Gymnastics and "movement" based programs are really popular right now! Even I've been known to do handstands, back bridges, and LSits from time to time. I've been doing full splits for years, something I worked towards as a teen when I was still competing in Karate tournaments. I enjoy watching others perform the breath taking stunts and tricks that these programs helped them develop. I know the months or years it takes in order to be able to perform front levers, press to handstands, and various flips. I respect the dedication it takes to develop a body that can withstand the demands that these movements place on your joints.
But, in NO WAY do I believe these movements are essential, basic, or necessary for the average person.
I know I'm going to catch some heat for this post, but hang in there with me and I'll do my best to explain!
Gymnasts are basically super humans! They're strong, agile, flexible, and they have outstanding physiques. They can do just about anything you can do, but you can't do what they can do. It would seem to make sense to base your training around what ever they did to become so fantastic.
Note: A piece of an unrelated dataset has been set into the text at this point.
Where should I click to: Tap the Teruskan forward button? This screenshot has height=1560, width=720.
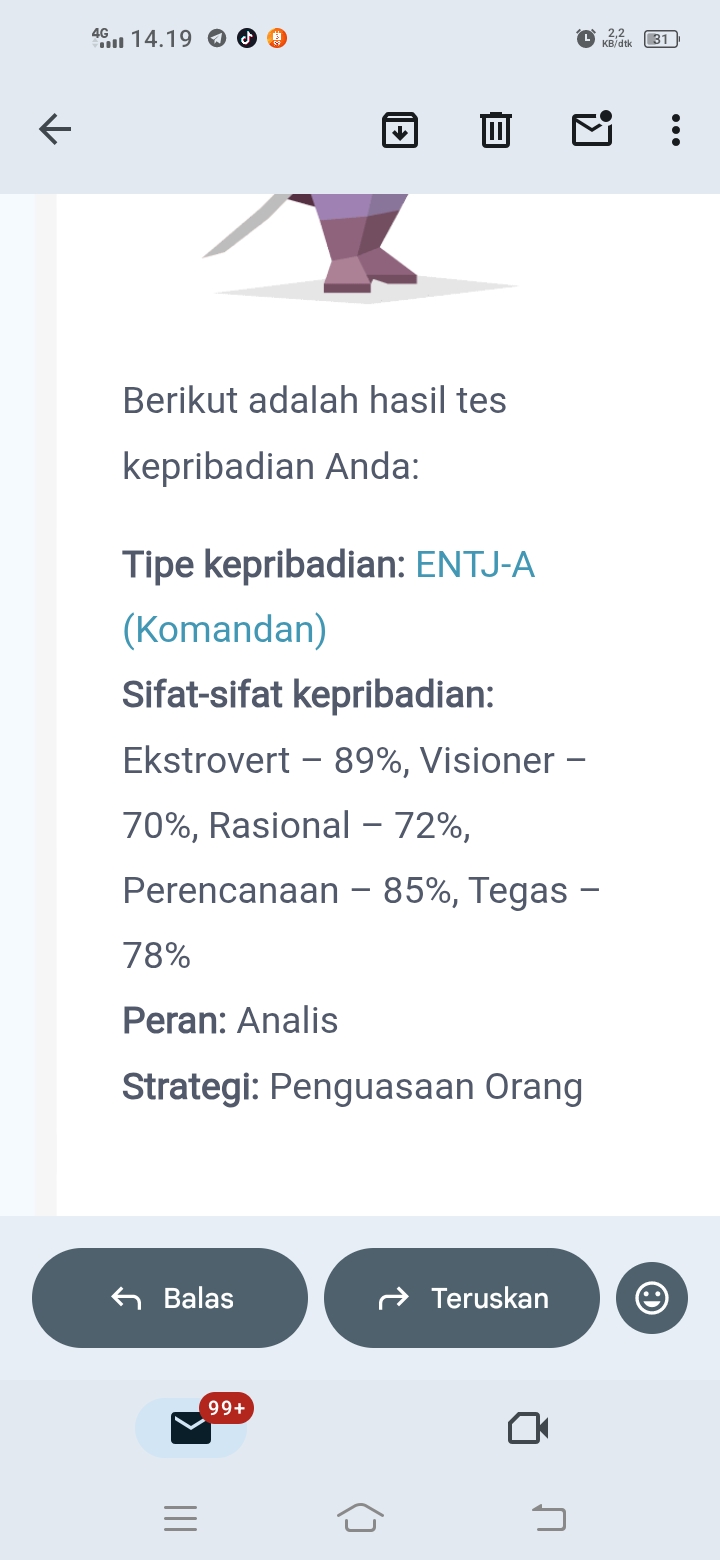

Well ... not so fast.
Unlike most sports, professional gymnasts begin their training at a very, very young age. Many top competitors started their training around ages of 3-5 years. Children are much more flexible and pliable than adults. They're also much more resistant to injury and recover faster than adults. They grow up through years of rigorous training, meticulous planning, and high level coaching in order to achieve their superhuman skills and physiques. They also weren't just doing this in the name of fitness, they were also doing it in the name of athletics! Gymnastics is a sport, and a demanding one at that. These athletes careers are short lived and littered with injuries. Most retired gymnasts are loaded with nagging issues left over from their professional career, even with all of that superior training and years of preparation.
For the regular person, you really need to look at the risk to reward ratio. You're better off doing basic movement patterns such as squats, lunges, pulling, pushing etc. than working on handstands and other tricks. You're far more likely to get injured practicing one arm hand stands than you would with push ups. Basic movements are easier to learn, safer to perform, and have a much greater carry over into your every day life.
How often do you have to squat? EVERY-SINGLE-DAY!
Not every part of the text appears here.